Here, the predicate \(\textsf{reach}^{=n}(h, x, y)\) expresses that x can reach y via a field represented by the array h in exactly n steps. Similarly, \(\textsf{reach}^{[m,n]}\) expresses reachability in m to n steps. Besides reachability, we will need a macro \(\textsf{path}_C(h, x, y)\) expressing the domain of a path from x to y, or the empty set if such a path does not exists:

$$\begin{aligned} \textsf{path}^{=n}_C(h, x,y) \triangleq \;& \bigcup \;_{0\le i < n} \; C(h^i[x])\\ \textsf{path}^{[m,n]}_C(h, x,y) \triangleq \;& \textsf{if} \;(\textsf{reach}^{=m}(h, x, y))\; \textsf{then} \;(\textsf{path}^{=m}_C(h, x, y))\\ & \cdots \; \mathsf {else\;if} \;(\textsf{reach}^{=n}(h, x, y))\; \textsf{then} \;(\textsf{path}^{=n}_C(h, x, y)) \;\textsf{else} \;(\emptyset ) \end{aligned}$$

The additional parameter C is a function applied to each element of the path that can be used to define nested paths. We define a simple path \(\textsf{path}^{[m,n]}_S(h, x, y) \triangleq \textsf{path}^{[m,n]}_C(h, x, y)\) with \(C \triangleq \lambda \ell .\; \{\ell \}\) and a nested path as \(\textsf{path}^{[m,n]}_N(h_1, h_2, x, y, z) \triangleq \textsf{path}^{[m,n]}_C(h_1, x, y)\) with \(C \triangleq \lambda \ell .\; \textsf{path}_S(h_2, \ell , z)\). In the case of the nested path, the array \(h_1\) represents the top-level path from x to y, and \(h_2\) represents nested paths terminating in the common location z. Now we can define footprints of inductive predicates using \(\textsf{path}\) terms as follows:

$$\begin{aligned} \textsf{FP}^{\#}(\pi (x,y)) &= \{ \textsf{path}_S(h_\textsf{n}, x, y) \} {} & {} \text {for }\pi \in \{\textsf{sls}, \textsf{dls}\}\\ \textsf{FP}^{\#}(\textsf{nls}(x,y,z)) &= \{ \textsf{path}_N(h_\textsf{t}, h_\textsf{n}, x, y, z) \} \end{aligned}$$

The common part of the translation \(\textsf{T}(\pi (x,y), F)\) postulates the existence of a top-level path from x to y and a domain F based on this path (formalised in the formula \(\mathsf {main\_path}\) below); and ensures that all locations have the correct sort (through the formula \(\textsf{typing}\)). For DLLs, we add an invariant which ensures that its locations are correctly doubly-linked (the \(\mathsf {back\_links}\) formula), and we further need a special treatment of the cases when the list is empty as well as a special treatment for its roots and sinks (cf. the formula \(\textsf{boundaries}\)). For NLLs, we add an invariant stating that an inner list starts from each location in its top-level path (the \(\mathsf {inner\_lists}\) formula) and that those inner paths are disjoint (the \(\textsf{disjoint}\) formula)Footnote 4 .

Challenge:
Please answer from the passage on path predicates above: in a nested path, what does the array h2 represent?

Entries:
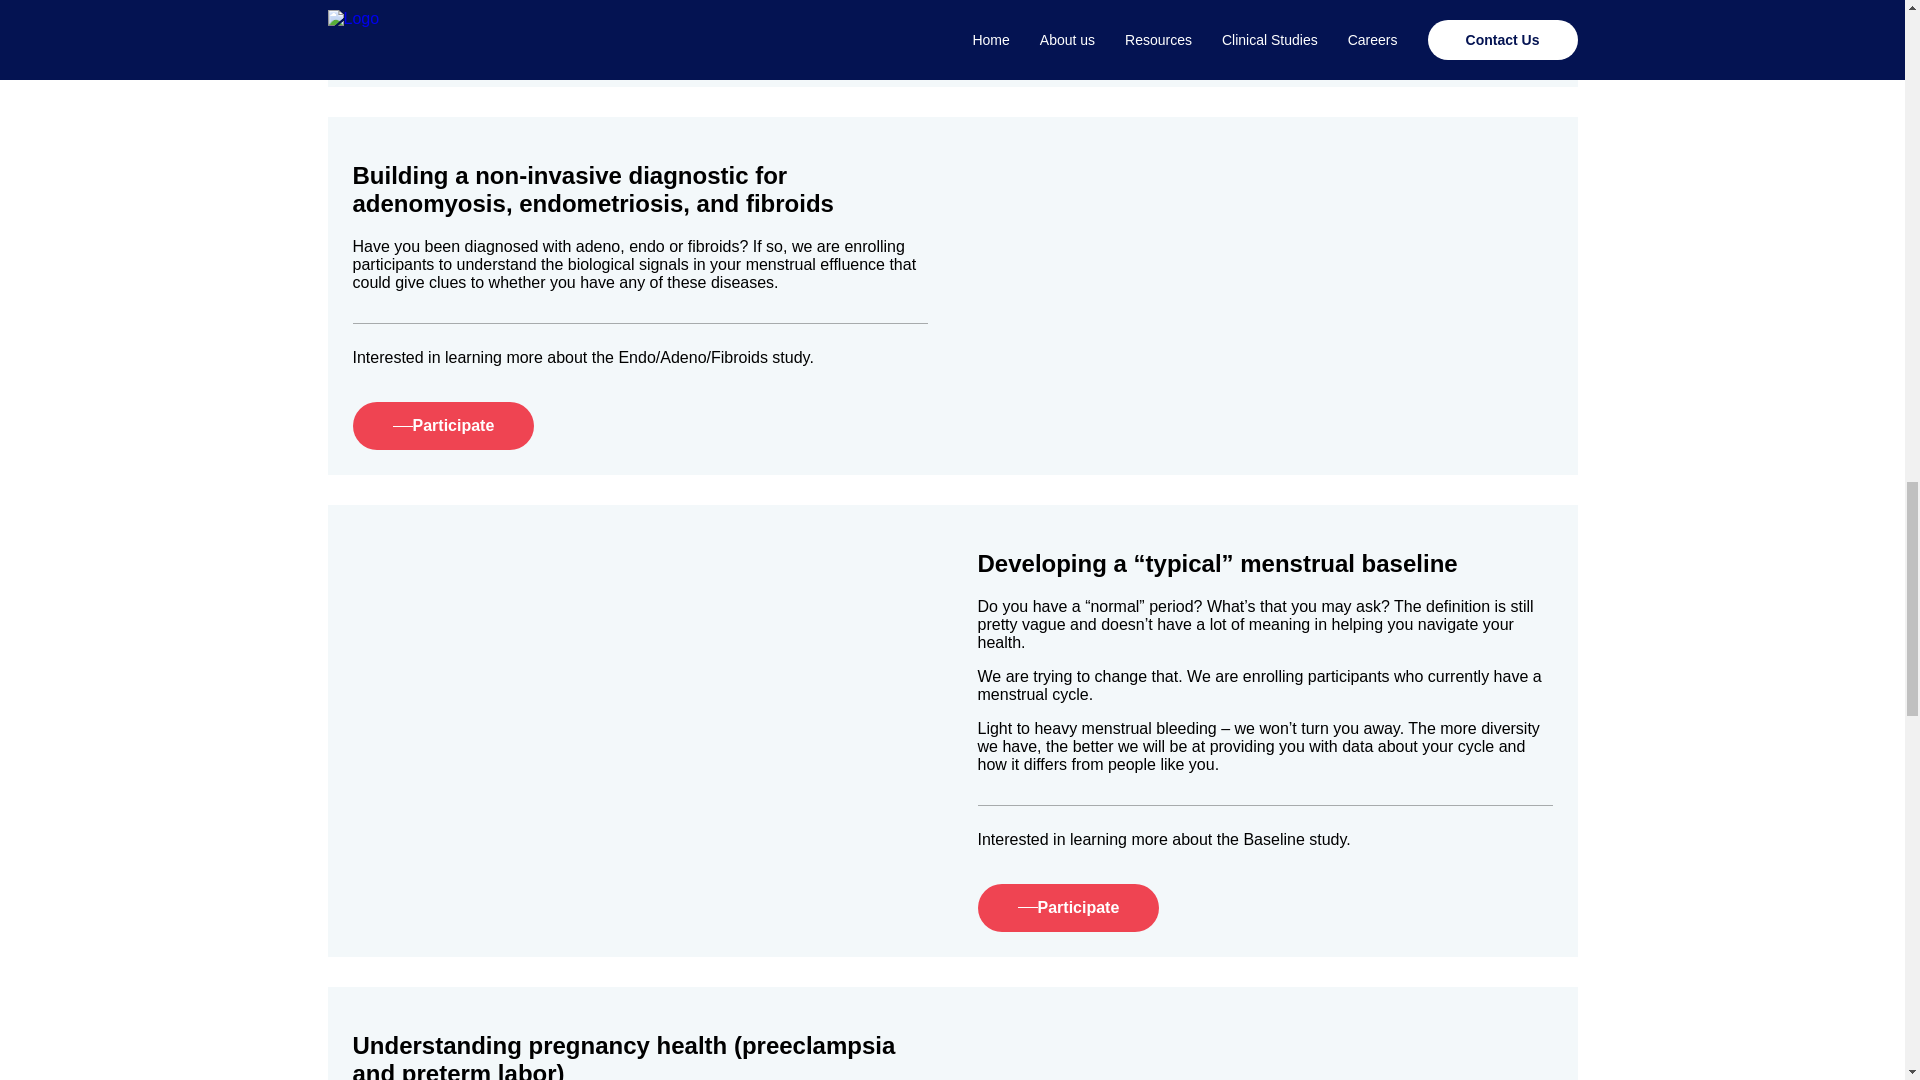 This screenshot has width=1920, height=1080. What do you see at coordinates (442, 426) in the screenshot?
I see `Participate` at bounding box center [442, 426].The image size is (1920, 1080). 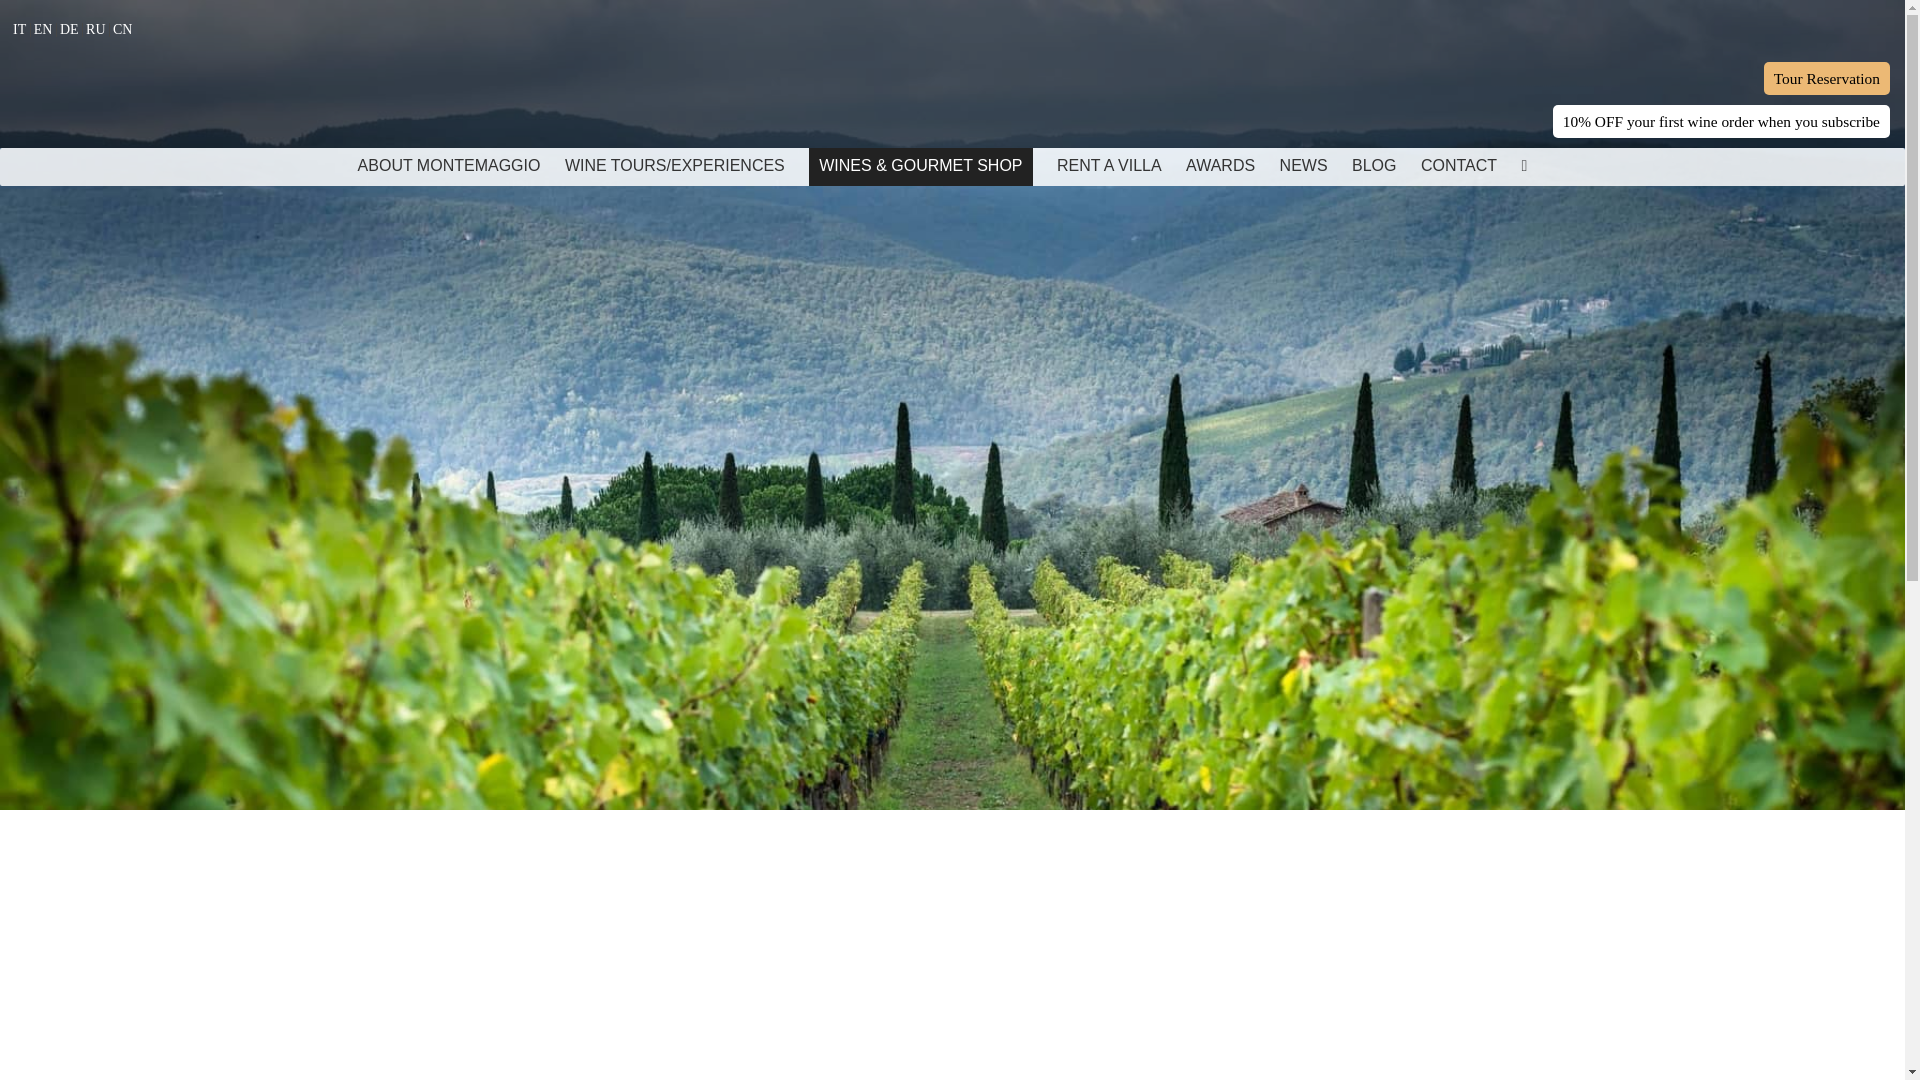 What do you see at coordinates (1826, 78) in the screenshot?
I see `Tour Reservation` at bounding box center [1826, 78].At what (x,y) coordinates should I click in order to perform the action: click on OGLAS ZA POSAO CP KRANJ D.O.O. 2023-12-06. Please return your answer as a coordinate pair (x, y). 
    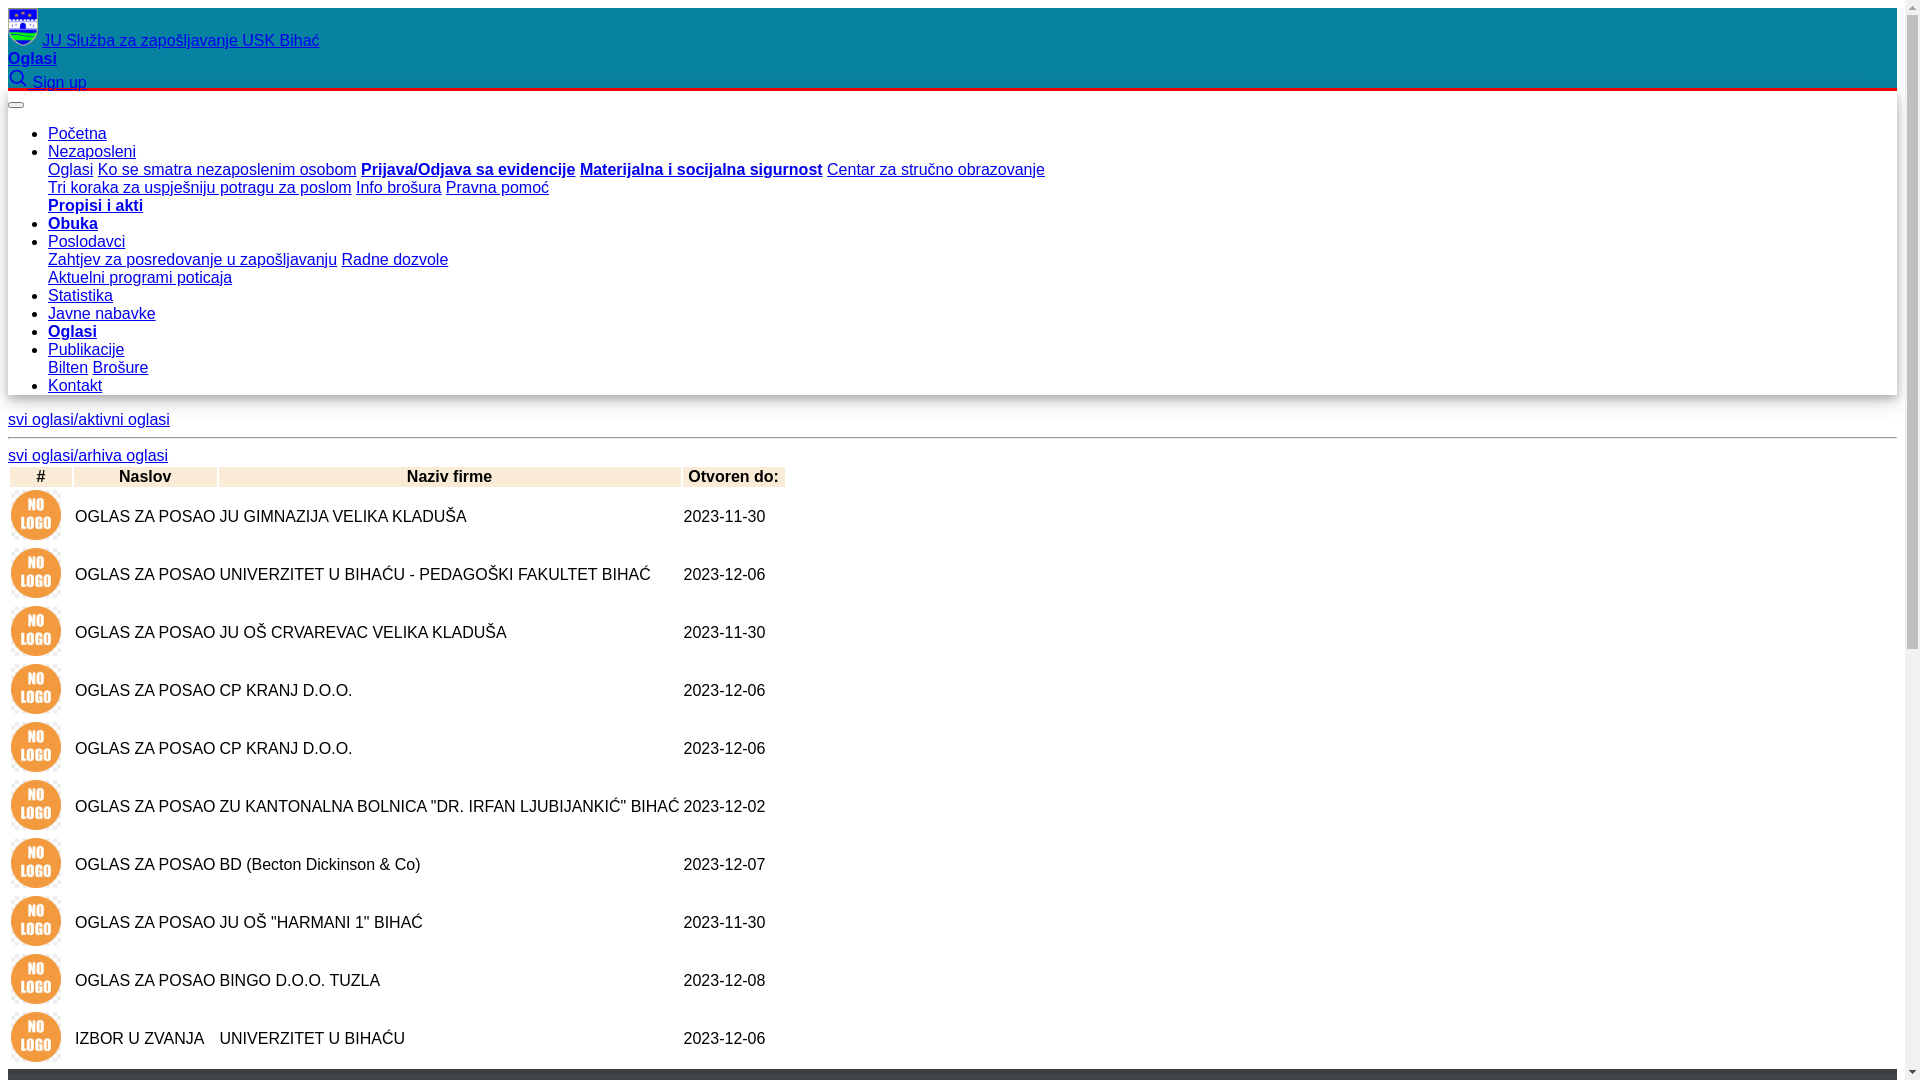
    Looking at the image, I should click on (398, 691).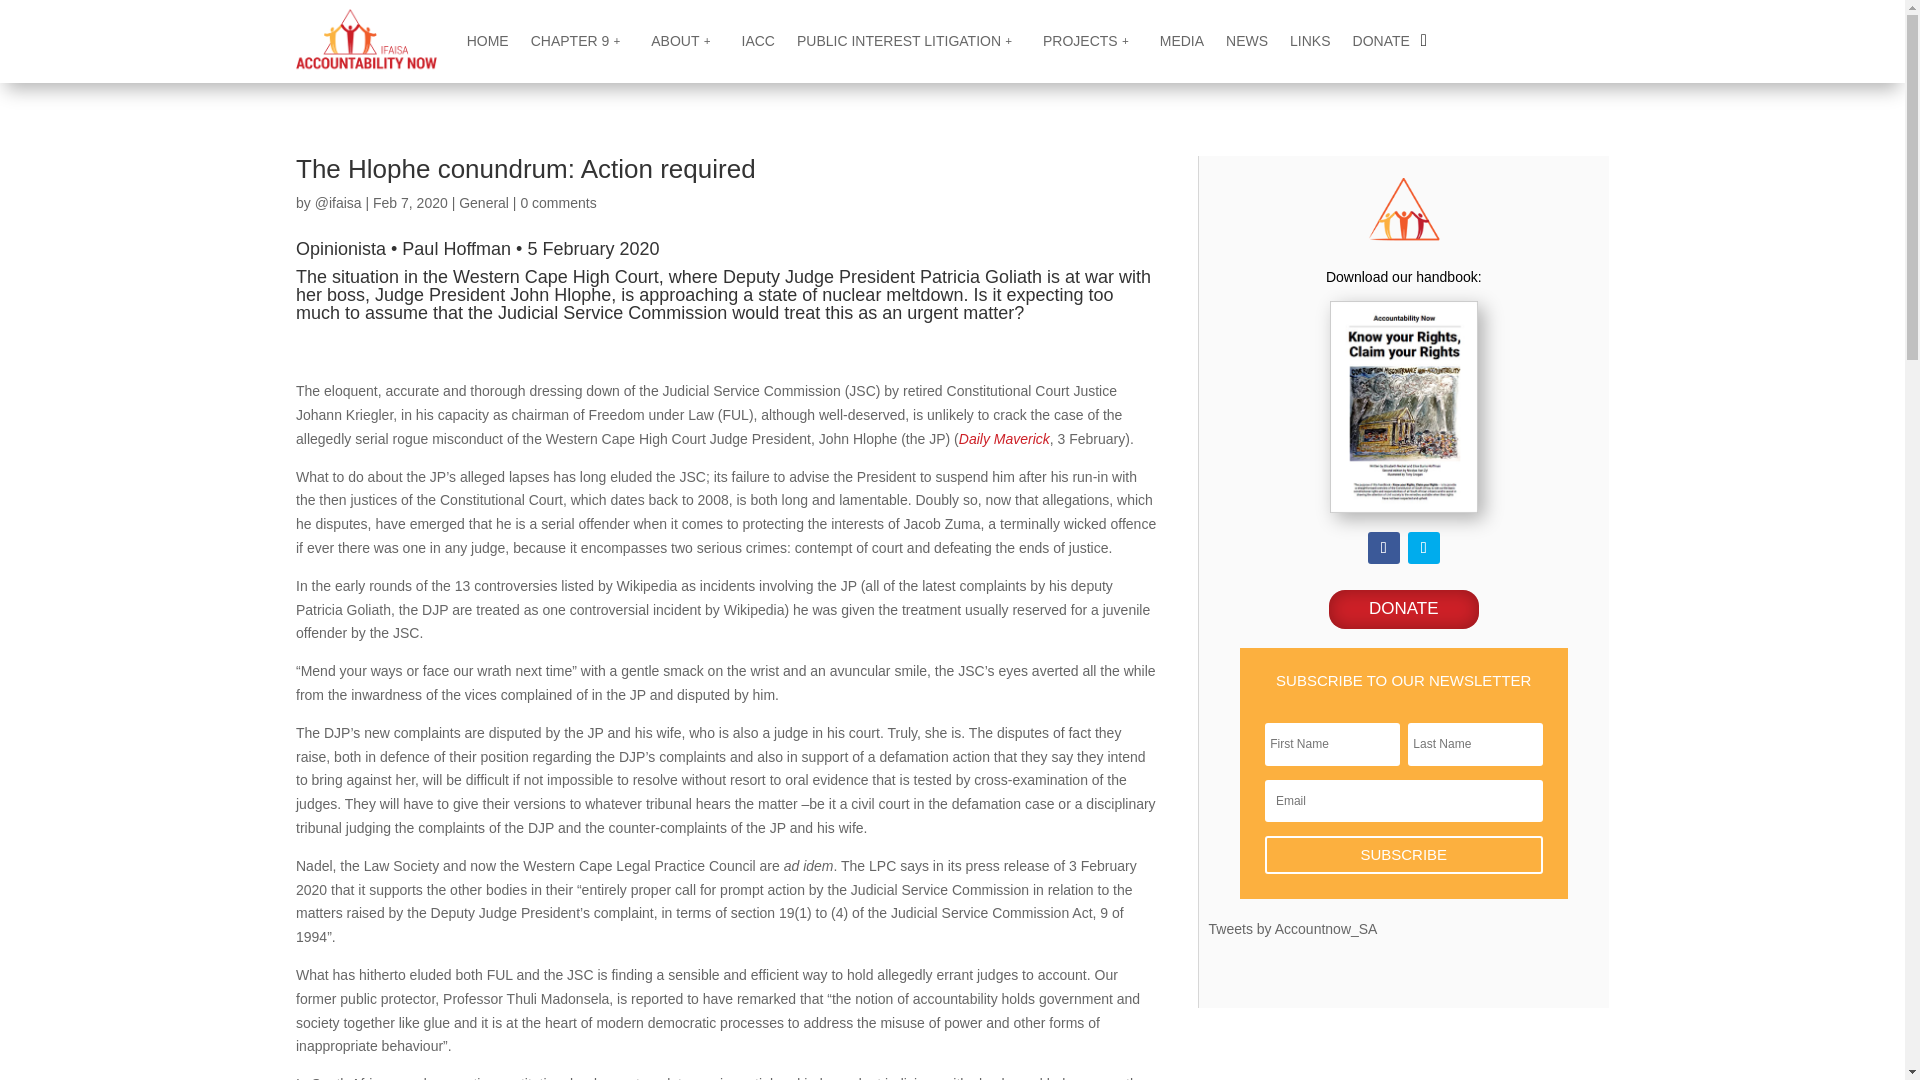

Output of the task:
Nested paths that end in the common location z.